Provided passage:
START

# Left Hand Right?



## Finnegan (Sep 7, 2007)

I just inherited an old left handed recurve. I'm a right handed shooter and can't switch because I'm blind in the left eye. This bow has sentimental value and I'd like to shoot it rather than just stick it in the closet, so I'm questioning a basic concept. Here's the question - is there any technical or practical reason why a right handed shooter can't shoot a left handed bow?


----------



## TEX-O-BOB (Sep 12, 2007)

The answer to your question is no.

When you shoot a recurve correctly you shoot with both eyes open. Since you are blind in one eye it should be a snap since you won't be trying to compensate for the left eye/right eye thing. Your arrows will no doubt hit a little different than where you are looking (probably way right to begin) but your brain will make the adjustments and you'll get more dialed in the more you shoot. All instinctive shooting is basically is simply looking at what you want to hit and shooting at THAT spot. After time your brain will coordinate with your hands and eye and you be shooting groups quite nicely.

Have fun.


----------



## proutdoors (Sep 24, 2007)

Now I know why I struggle to get tight groups, I shoot with bith eyes closed.  

In truth, one should shoot with both eyes open when shooting a compound as well. Same with rifles and shotguns and pistols.

PRO


----------



## EPEK (Sep 11, 2007)

That is why Hogans eye patch would be so good, it looks like you can see thru it.


----------



## elk22hunter (Sep 7, 2007)

EPEK said:


> That is why Hogans eye patch would be so good, it looks like you can see thru it.


I don't think that it's big enough to cover an eye. _(O)_


----------



## fixed blade XC-3 (Sep 11, 2007)

And if its anything like trying to throw a baseball with your off hand, you'll look like a girl while trying to shoot it. My appologies to fish glyph. :wink:


----------



## .45 (Sep 21, 2007)

fixed blade said:


> And if its anything like trying to throw a baseball with your off hand, you'll look like a girl while trying to shoot it. My appologies to fish glyph. :wink:


*fish glymp ????*......Hoo Boy !!!! Are you ever go'in hear about that!!!!! Ho ho, he he, ha ha !!!!!!!!

You're in deep doo-doo boy...... :lol: :lol: :shock: :lol: :mrgreen: _(O)_ :lol:


----------



## fixed blade XC-3 (Sep 11, 2007)




----------



## TEX-O-BOB (Sep 12, 2007)

Fishglymp, aaaaah, she shoots like a girl! :mrgreen:


----------



## TEX-O-BOB (Sep 12, 2007)

END

What is asked:
1. In the thread about the left-handed recurve, why can't Finnegan switch to shooting left-handed?
2. Copy the part of the left-handed recurve thread from "## Finnegan (Sep" up to and including "question is no.".

Source data:
START

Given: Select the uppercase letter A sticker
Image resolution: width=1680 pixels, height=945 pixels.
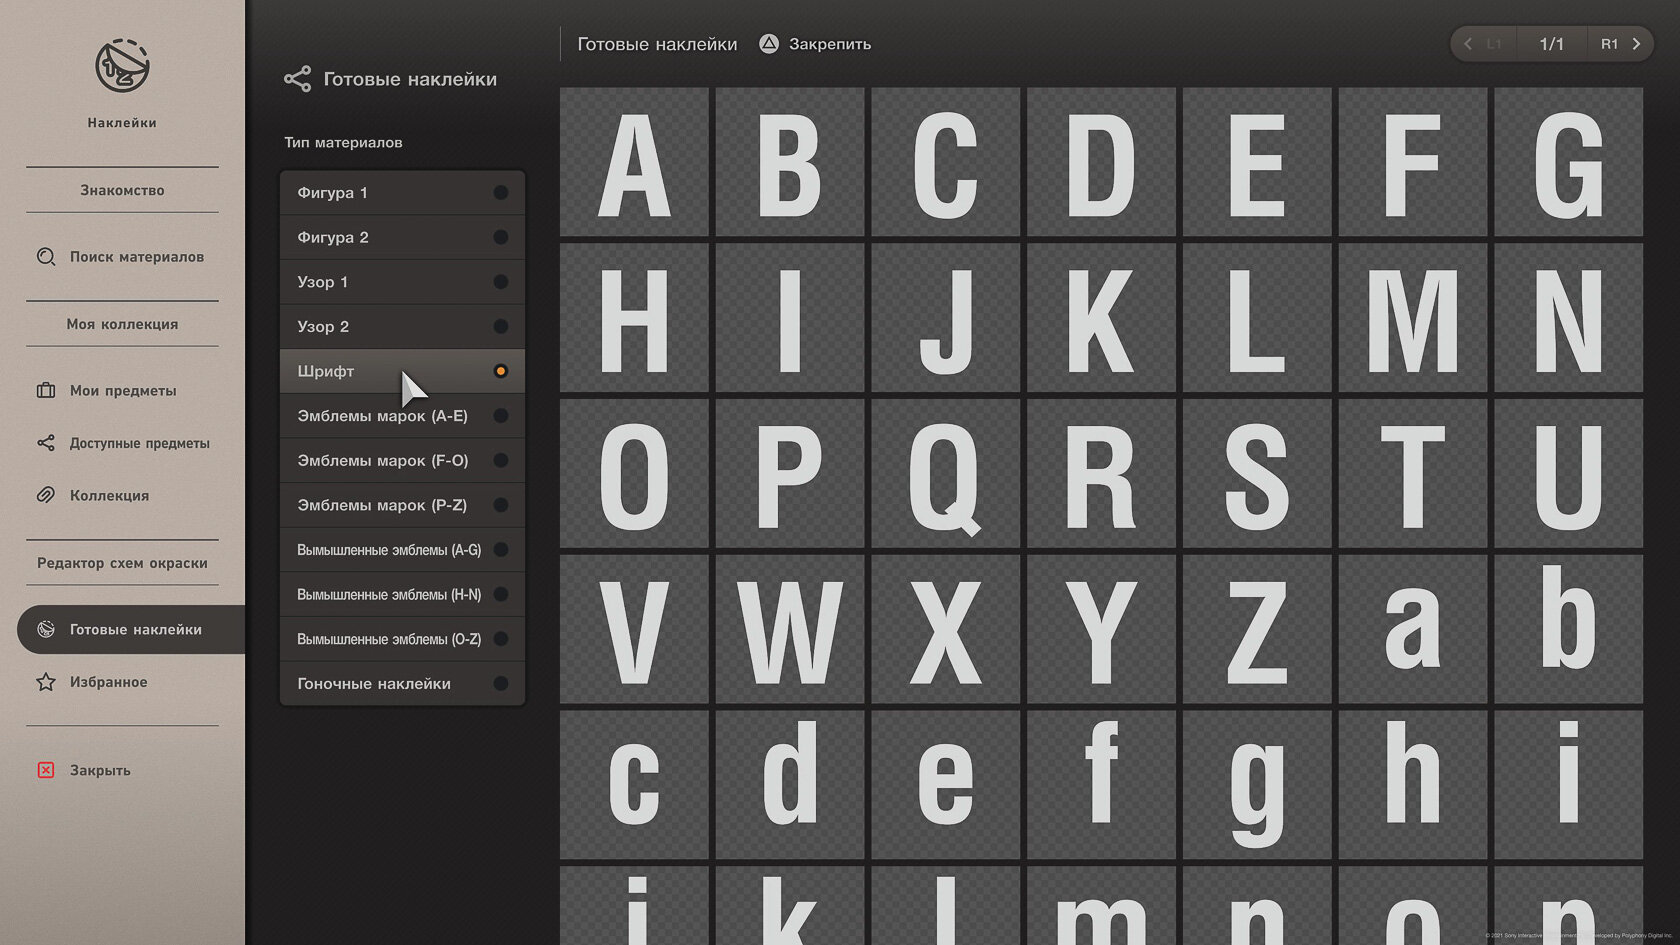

END

Responses by task:
1. Finnegan is blind in the left eye.

2.
## Finnegan (Sep 7, 2007)

I just inherited an old left handed recurve. I'm a right handed shooter and can't switch because I'm blind in the left eye. This bow has sentimental value and I'd like to shoot it rather than just stick it in the closet, so I'm questioning a basic concept. Here's the question - is there any technical or practical reason why a right handed shooter can't shoot a left handed bow?


----------



## TEX-O-BOB (Sep 12, 2007)

The answer to your question is no.